[Exercise prompt] Filter the records for "section" and keep each line that has it.

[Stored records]
※ ※ ※

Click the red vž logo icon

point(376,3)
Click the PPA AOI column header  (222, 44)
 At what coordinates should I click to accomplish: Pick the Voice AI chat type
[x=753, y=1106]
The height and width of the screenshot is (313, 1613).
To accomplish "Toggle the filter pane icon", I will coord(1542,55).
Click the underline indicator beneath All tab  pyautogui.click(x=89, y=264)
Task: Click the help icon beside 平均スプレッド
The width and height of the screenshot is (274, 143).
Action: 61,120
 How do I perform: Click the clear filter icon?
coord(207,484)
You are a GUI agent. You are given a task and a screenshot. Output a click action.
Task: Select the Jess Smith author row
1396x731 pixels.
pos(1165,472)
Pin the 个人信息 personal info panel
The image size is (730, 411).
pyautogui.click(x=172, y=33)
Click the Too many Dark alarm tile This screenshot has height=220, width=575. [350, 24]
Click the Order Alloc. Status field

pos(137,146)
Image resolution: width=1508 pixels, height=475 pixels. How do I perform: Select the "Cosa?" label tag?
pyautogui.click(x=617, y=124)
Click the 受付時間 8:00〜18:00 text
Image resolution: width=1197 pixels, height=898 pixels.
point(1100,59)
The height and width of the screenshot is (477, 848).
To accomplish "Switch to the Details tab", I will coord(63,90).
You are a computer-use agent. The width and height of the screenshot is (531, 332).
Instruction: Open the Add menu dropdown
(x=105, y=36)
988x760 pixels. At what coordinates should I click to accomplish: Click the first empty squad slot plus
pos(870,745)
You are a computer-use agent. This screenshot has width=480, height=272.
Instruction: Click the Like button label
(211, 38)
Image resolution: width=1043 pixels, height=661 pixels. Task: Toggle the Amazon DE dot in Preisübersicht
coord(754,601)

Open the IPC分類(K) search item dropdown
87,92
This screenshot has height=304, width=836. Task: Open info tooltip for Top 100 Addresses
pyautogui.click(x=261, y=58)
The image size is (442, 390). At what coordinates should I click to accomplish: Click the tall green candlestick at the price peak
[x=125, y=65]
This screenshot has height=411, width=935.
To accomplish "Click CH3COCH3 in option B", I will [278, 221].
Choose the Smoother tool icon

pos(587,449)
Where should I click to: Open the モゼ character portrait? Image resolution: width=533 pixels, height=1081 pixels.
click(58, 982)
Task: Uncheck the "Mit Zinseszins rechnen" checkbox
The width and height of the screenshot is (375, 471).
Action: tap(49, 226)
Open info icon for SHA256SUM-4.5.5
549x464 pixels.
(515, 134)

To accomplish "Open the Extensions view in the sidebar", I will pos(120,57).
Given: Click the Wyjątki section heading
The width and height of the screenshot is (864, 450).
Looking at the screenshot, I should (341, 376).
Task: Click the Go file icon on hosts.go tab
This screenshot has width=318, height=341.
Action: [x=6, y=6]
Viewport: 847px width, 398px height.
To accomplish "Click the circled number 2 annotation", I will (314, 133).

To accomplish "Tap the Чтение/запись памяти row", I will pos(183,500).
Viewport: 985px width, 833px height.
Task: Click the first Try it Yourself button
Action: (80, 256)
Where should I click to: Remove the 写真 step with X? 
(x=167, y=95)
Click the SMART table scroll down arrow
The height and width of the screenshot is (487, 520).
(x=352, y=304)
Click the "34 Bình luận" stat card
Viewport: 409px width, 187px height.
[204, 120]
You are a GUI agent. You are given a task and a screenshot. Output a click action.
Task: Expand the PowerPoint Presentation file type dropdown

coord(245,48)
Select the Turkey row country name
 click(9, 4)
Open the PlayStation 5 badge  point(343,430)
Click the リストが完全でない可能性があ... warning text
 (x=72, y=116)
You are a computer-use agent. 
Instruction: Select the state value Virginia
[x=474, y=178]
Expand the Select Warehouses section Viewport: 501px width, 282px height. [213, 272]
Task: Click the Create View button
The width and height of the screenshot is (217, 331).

※ ※ ※

[Result of this exercise]
Given: Click the Wyjątki section heading
Expand the Select Warehouses section Viewport: 501px width, 282px height. [213, 272]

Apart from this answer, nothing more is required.